What I am covering in this post is a general overview. Ultimately questions of domicile are fact-sensitive and therefore individuals will want to instruct counsel to assist them in determining questions over their domicile.
What is a person’s domicile?
A person’s domicile is most akin to a person’s permanent home. It is the place where they intend to spend the rest of their lives. As will be seen, however, a person can be domiciled in a country even though they do not have their permanent home there.
What types of domicile are there?
There are three types of domicile under general law and I will go into each in detail:
1. Domicile of origin;
2. Domicile of dependency; and
3. Domicile of choice.
What is a person’s domicile of origin?
A person’s domicile of origin is, in short, the domicile they are born with. What that domicile is will depend on the individual’s particular circumstances. The two most common circumstances will be either a legitimate child or an illegitimate child.
Where the individual is a legitimate child, then their domicile of origin will be the domicile which their father had at the time of their birth.
Importantly, the individual’s domicile is not where they were born – a person can be born in one country with a domicile of origin elsewhere. It is their father’s domicile which will be relevant.
Consider the following example:
John was born in England. His father was born in Spain with a Spanish domicile of origin. Whilst John’s father was living in Spain, he had still retained his Spanish domicile of origin. Therefore, whilst John was born in England, he would have been born with a Spanish domicile of origin.
Where either a child is born after his father has died or is an illegitimate child, then his domicile of origin will instead be the domicile of his mother at the time of his birth.
Again, the question that needs to be asked is not the child’s residence, but rather the domicile of the mother.
There are obviously circumstances which may fall outside these usual rules, for example, more detailed examination is needed in cases of divorce or adoption.
What is a person’s domicile of dependency?
A child’s domicile will change with that of their parent until they reach the age of 16. This is their domicile of dependency. In terms of which parent will be relevant, it will be the parent upon which the child’s domicile depends.
When a person turns 16, they will usually be domicile in the last place of their domicile of dependency. However, they may be able to show that they have acquired a domicile of choice elsewhere. Circumstances during their domicile of dependency can be used to establish where the individual has a domicile of choice upon turning 16.
What is a person’s domicile of choice?
A person acquires a domicile of choice through both having residence in a place and also forming an intention to reside there permanently.
In terms of the question of residence, it is not a very high bar to meet, but it requires more than merely passing through a location.
In establishing whether a person has the requisite intention, all the circumstances of their life may be considered. As such there is no strict set of requirements that can be met in order to establish if a person has established a domicile of choice in a certain place.
Statements of a person’s intention can be helpful, but ultimately the corroborating factors will carry significantly more weight in the event of an enquiry.

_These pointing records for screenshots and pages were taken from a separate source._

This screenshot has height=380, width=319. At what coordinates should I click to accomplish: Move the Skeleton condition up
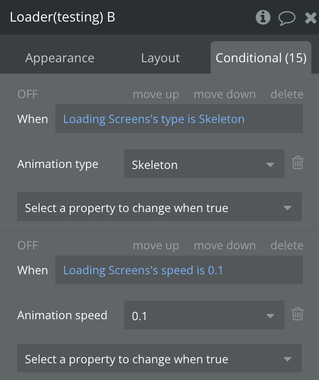[156, 94]
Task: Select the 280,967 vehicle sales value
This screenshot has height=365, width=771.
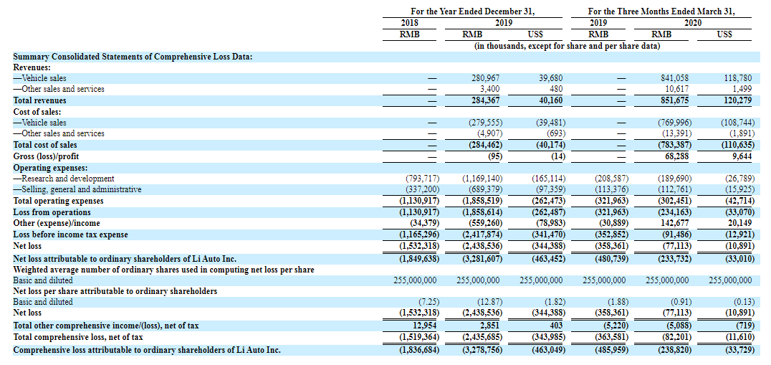Action: pos(484,78)
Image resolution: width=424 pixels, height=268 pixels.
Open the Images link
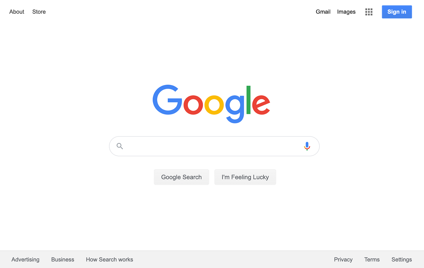(346, 12)
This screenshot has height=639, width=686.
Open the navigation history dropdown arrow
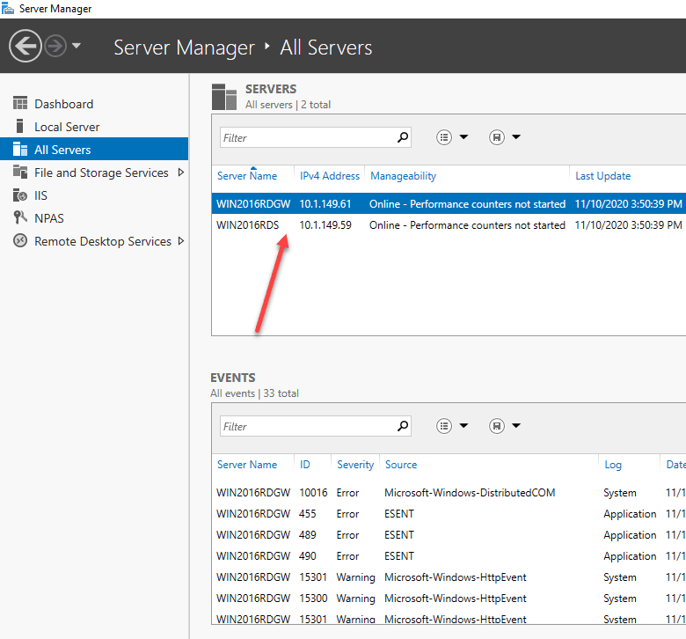[x=77, y=46]
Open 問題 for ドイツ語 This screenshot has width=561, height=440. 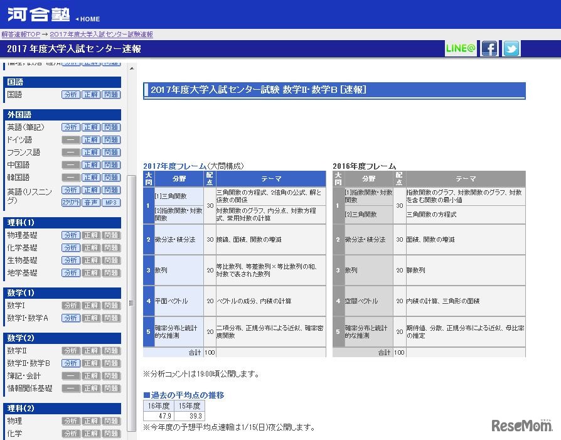111,140
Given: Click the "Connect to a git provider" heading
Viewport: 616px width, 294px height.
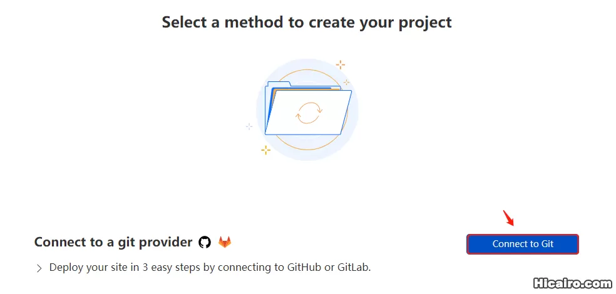Looking at the screenshot, I should (x=113, y=242).
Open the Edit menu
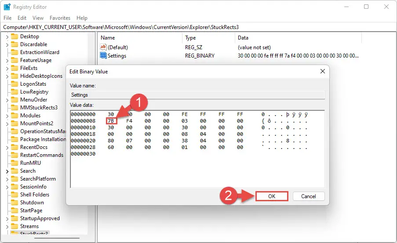Image resolution: width=397 pixels, height=243 pixels. click(x=22, y=18)
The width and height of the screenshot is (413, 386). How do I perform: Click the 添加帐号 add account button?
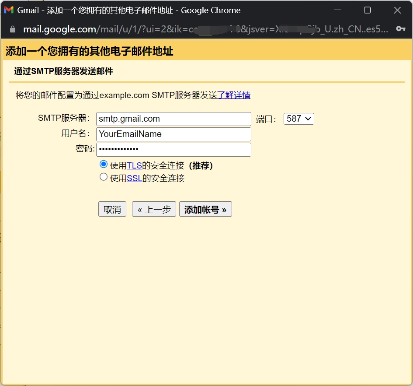pos(205,209)
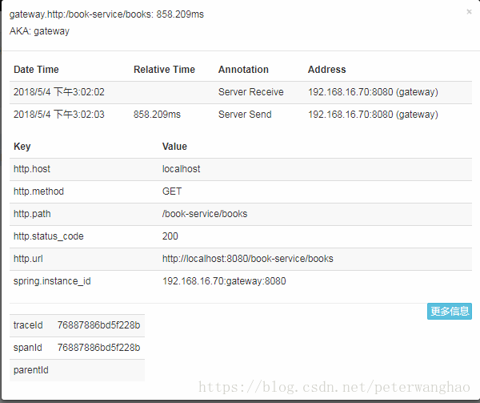Select the Server Receive annotation row
This screenshot has height=403, width=480.
pos(250,92)
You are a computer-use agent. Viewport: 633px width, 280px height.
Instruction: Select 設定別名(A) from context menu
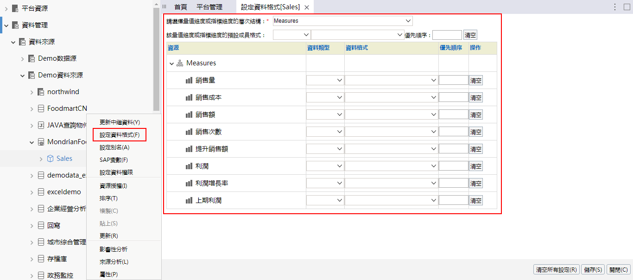click(x=114, y=147)
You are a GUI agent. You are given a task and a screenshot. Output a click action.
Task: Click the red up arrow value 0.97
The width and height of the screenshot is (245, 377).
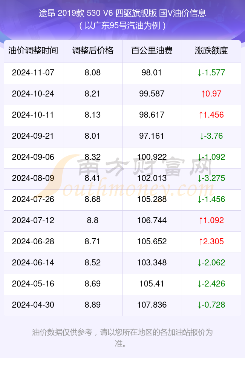coord(211,94)
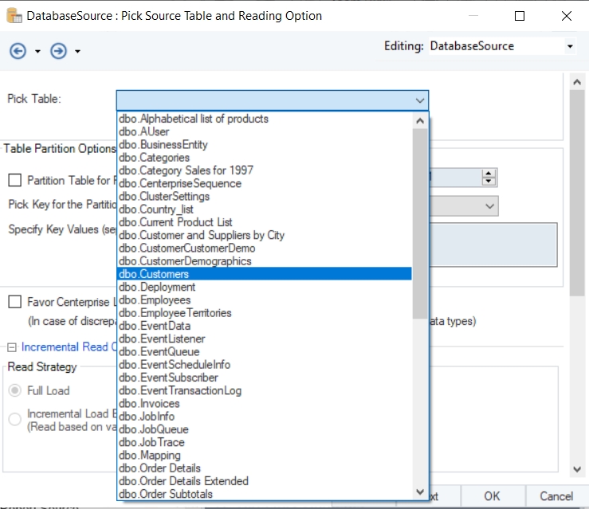Toggle the Favor Centerprise checkbox
Image resolution: width=589 pixels, height=509 pixels.
pos(15,302)
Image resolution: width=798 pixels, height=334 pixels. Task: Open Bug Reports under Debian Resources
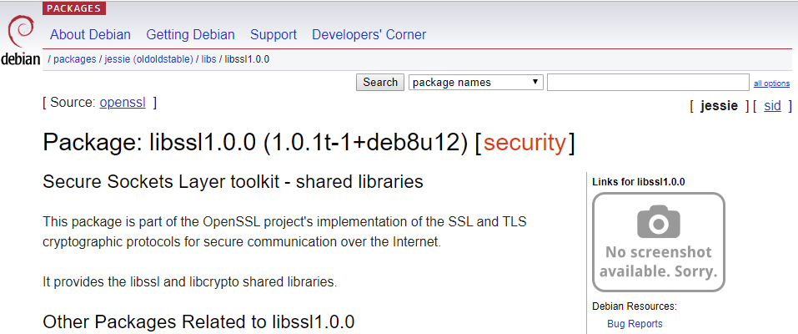tap(635, 324)
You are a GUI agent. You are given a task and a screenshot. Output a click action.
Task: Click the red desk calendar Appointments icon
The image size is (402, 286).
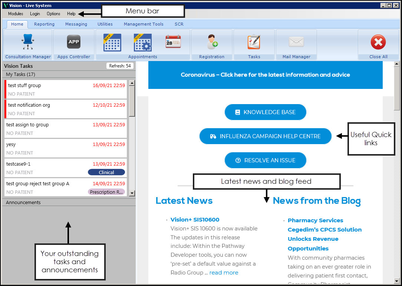click(x=173, y=42)
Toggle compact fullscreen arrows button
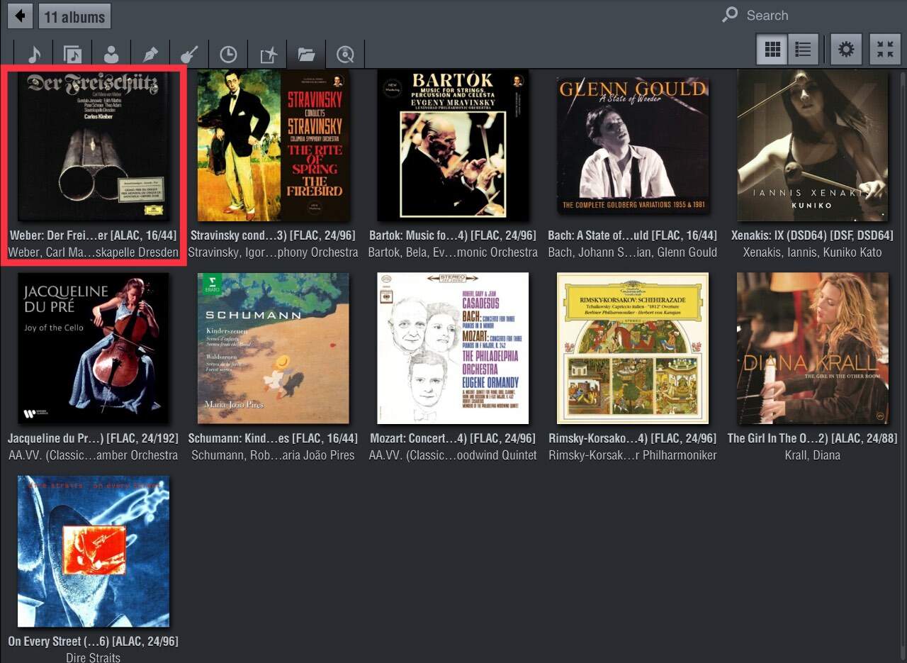Screen dimensions: 907x663 pyautogui.click(x=885, y=50)
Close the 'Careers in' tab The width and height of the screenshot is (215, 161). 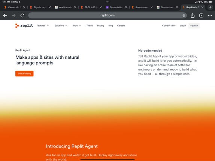click(x=24, y=7)
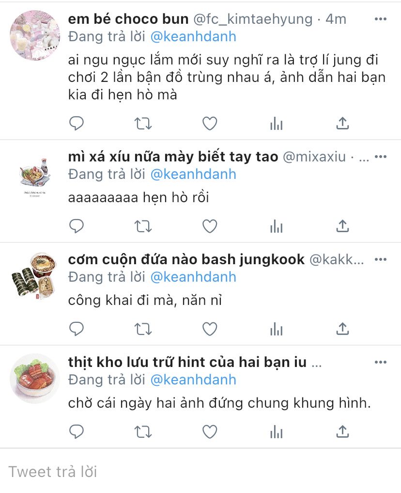Open the pink avatar of em bé choco bun
Image resolution: width=401 pixels, height=493 pixels.
[35, 35]
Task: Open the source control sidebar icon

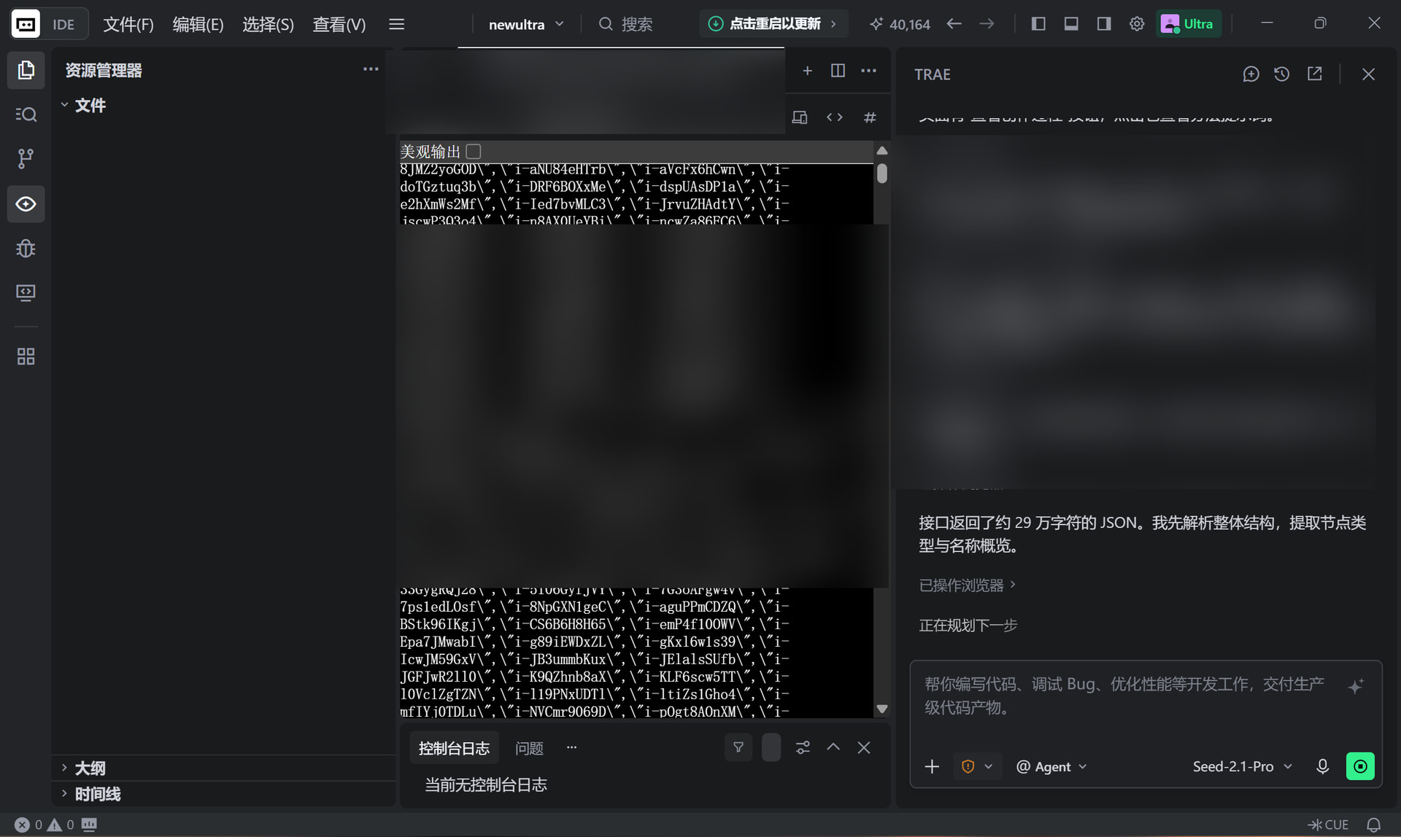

If you have a domicile issue, what should you do?
If you are having concerns about your domicile or foresee that you could have concerns in the future, then you should take advice. Taking advice early is recommended as it provides for the maximum amount of time to prepare statements and collate evidence. HMRC have provided a list of documents that they may expect to see in the event of a domicile enquiry at RDRM2380.
If you have concerns about your domicile of origin, then advice should be taken prior to the death of your parents as it can be incredibly helpful to have statements from them. This is especially true if you were born in one of the countries in the UK, but consider that you may not have been born with a domicile of origin there. Given the changes to the rules of deemed domicile, this will be of even more importance.